**TASK INSTRUCTIONS**. Find every line in the material below that contains the string "field", treating uppercase and lowercase as different, and copy each of those lines.
=== RECORD EXCERPTS ===
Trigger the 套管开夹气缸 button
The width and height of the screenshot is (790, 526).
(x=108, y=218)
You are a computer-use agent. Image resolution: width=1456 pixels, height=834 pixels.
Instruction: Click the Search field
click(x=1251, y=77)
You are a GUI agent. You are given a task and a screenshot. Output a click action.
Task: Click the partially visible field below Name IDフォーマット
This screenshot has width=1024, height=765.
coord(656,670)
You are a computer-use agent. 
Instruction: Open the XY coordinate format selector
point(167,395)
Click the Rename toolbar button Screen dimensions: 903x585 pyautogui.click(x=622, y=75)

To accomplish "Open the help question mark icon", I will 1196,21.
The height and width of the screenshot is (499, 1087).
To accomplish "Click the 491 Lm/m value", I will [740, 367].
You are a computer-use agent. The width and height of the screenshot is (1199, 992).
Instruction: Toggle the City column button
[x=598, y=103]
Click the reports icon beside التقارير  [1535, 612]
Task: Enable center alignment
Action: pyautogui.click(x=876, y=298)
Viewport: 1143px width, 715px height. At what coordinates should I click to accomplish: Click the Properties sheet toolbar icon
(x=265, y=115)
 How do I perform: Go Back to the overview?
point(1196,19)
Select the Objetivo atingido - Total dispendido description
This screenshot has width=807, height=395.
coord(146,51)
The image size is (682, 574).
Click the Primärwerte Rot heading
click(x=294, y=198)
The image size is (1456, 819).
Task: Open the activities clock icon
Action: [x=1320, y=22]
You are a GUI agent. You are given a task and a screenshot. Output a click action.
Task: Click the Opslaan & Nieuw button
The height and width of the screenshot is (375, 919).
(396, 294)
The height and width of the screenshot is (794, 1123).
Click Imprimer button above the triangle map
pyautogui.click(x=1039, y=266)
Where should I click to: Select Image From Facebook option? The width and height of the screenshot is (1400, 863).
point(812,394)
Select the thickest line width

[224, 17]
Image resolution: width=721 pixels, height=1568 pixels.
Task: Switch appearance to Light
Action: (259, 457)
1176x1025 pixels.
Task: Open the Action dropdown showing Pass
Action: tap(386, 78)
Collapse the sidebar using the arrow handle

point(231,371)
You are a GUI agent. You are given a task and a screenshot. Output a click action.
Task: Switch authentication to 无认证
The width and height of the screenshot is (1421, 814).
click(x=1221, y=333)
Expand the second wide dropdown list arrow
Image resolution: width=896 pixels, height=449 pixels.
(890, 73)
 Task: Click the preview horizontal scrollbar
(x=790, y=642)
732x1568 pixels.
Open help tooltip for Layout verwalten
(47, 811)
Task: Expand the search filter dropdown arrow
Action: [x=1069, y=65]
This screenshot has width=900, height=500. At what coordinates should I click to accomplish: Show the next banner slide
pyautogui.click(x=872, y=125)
===
**COMPLETE RESPONSE**.
Instruction: Click the Search field
Task: Click the partially visible field below Name IDフォーマット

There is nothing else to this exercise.